Top to bottom, output the entries that follow exactly.
* * * * *
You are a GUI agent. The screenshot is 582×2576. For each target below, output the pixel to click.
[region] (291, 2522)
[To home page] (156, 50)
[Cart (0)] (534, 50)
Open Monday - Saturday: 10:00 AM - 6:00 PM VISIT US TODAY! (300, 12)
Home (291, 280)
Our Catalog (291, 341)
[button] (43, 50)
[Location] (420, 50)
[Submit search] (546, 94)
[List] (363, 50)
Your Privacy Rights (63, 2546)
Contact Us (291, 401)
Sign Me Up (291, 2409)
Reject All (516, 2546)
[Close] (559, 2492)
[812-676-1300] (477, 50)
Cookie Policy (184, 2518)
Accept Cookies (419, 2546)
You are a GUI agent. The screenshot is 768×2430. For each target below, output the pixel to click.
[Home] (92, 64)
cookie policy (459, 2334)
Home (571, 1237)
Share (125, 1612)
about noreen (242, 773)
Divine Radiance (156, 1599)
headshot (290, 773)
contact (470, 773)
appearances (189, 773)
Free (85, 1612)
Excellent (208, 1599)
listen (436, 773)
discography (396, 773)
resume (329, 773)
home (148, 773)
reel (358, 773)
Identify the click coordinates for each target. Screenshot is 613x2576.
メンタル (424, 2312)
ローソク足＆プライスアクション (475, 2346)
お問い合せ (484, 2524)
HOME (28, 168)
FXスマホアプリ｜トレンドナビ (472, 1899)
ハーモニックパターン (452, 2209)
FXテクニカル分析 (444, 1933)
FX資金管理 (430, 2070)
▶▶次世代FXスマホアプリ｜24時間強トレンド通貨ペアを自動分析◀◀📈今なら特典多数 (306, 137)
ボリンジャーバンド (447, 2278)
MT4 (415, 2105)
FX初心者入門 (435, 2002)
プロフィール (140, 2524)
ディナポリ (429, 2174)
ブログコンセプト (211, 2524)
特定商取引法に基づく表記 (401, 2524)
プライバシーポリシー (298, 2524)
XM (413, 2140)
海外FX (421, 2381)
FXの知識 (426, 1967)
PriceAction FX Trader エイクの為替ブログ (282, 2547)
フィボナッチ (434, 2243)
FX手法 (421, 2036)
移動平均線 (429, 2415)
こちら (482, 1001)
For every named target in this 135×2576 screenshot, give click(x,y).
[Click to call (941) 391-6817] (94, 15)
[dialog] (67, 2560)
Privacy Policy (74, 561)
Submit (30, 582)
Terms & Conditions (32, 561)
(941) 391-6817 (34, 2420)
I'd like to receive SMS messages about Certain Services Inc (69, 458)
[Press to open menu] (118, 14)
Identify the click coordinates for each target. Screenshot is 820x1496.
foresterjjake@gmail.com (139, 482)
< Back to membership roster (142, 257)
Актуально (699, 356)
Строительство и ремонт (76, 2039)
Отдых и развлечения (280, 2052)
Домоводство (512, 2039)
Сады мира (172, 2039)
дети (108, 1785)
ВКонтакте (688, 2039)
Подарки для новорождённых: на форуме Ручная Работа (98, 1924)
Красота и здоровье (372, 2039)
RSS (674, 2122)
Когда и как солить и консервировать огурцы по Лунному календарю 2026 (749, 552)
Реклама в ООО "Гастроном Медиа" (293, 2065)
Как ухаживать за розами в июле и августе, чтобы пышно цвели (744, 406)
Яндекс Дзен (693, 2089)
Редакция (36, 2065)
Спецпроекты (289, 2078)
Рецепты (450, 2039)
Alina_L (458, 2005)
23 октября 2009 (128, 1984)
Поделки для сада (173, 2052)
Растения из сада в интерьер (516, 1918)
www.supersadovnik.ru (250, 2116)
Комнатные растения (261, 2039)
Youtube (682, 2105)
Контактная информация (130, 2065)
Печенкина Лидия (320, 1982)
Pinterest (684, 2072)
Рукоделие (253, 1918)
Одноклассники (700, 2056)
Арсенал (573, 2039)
* * * * *
▶ Response to this task:
You are a GUI agent. The screenshot is 582×2576. For each target below, output the pixel to click.
[region] (291, 2522)
[To home page] (156, 50)
[Cart (0)] (534, 50)
Open Monday - Saturday: 10:00 AM - 6:00 PM VISIT US TODAY! (300, 12)
Home (291, 280)
Our Catalog (291, 341)
[button] (43, 50)
[Location] (420, 50)
[Submit search] (546, 94)
[List] (363, 50)
Your Privacy Rights (63, 2546)
Contact Us (291, 401)
Sign Me Up (291, 2409)
Reject All (516, 2546)
[Close] (559, 2492)
[812-676-1300] (477, 50)
Cookie Policy (184, 2518)
Accept Cookies (419, 2546)
You are a GUI agent. The screenshot is 768×2430. For each target below, output the pixel to click.
[Home] (92, 64)
cookie policy (459, 2334)
Home (571, 1237)
Share (125, 1612)
about noreen (242, 773)
Divine Radiance (156, 1599)
headshot (290, 773)
contact (470, 773)
appearances (189, 773)
Free (85, 1612)
Excellent (208, 1599)
listen (436, 773)
discography (396, 773)
resume (329, 773)
home (148, 773)
reel (358, 773)
Identify the click coordinates for each target. Screenshot is 613x2576.
メンタル (424, 2312)
ローソク足＆プライスアクション (475, 2346)
お問い合せ (484, 2524)
HOME (28, 168)
FXスマホアプリ｜トレンドナビ (472, 1899)
ハーモニックパターン (452, 2209)
FXテクニカル分析 (444, 1933)
FX資金管理 (430, 2070)
▶▶次世代FXスマホアプリ｜24時間強トレンド通貨ペアを自動分析◀◀📈今なら特典多数 (306, 137)
ボリンジャーバンド (447, 2278)
MT4 (415, 2105)
FX初心者入門 (435, 2002)
プロフィール (140, 2524)
ディナポリ (429, 2174)
ブログコンセプト (211, 2524)
特定商取引法に基づく表記 (401, 2524)
プライバシーポリシー (298, 2524)
XM (413, 2140)
海外FX (421, 2381)
FXの知識 (426, 1967)
PriceAction FX Trader エイクの為替ブログ (282, 2547)
フィボナッチ (434, 2243)
FX手法 (421, 2036)
移動平均線 (429, 2415)
こちら (482, 1001)
For every named target in this 135×2576 screenshot, give click(x,y).
[Click to call (941) 391-6817] (94, 15)
[dialog] (67, 2560)
Privacy Policy (74, 561)
Submit (30, 582)
Terms & Conditions (32, 561)
(941) 391-6817 (34, 2420)
I'd like to receive SMS messages about Certain Services Inc (69, 458)
[Press to open menu] (118, 14)
Identify the click coordinates for each target. Screenshot is 820x1496.
foresterjjake@gmail.com (139, 482)
< Back to membership roster (142, 257)
Актуально (699, 356)
Строительство и ремонт (76, 2039)
Отдых и развлечения (280, 2052)
Домоводство (512, 2039)
Сады мира (172, 2039)
дети (108, 1785)
ВКонтакте (688, 2039)
Подарки для новорождённых: на форуме Ручная Работа (98, 1924)
Красота и здоровье (372, 2039)
RSS (674, 2122)
Когда и как солить и консервировать огурцы по Лунному календарю 2026 (749, 552)
Реклама в ООО "Гастроном Медиа" (293, 2065)
Как ухаживать за розами в июле и августе, чтобы пышно цвели (744, 406)
Яндекс Дзен (693, 2089)
Редакция (36, 2065)
Спецпроекты (289, 2078)
Рецепты (450, 2039)
Alina_L (458, 2005)
23 октября 2009 (128, 1984)
Поделки для сада (173, 2052)
Растения из сада в интерьер (516, 1918)
www.supersadovnik.ru (250, 2116)
Комнатные растения (261, 2039)
Youtube (682, 2105)
Контактная информация (130, 2065)
Печенкина Лидия (320, 1982)
Pinterest (684, 2072)
Рукоделие (253, 1918)
Одноклассники (700, 2056)
Арсенал (573, 2039)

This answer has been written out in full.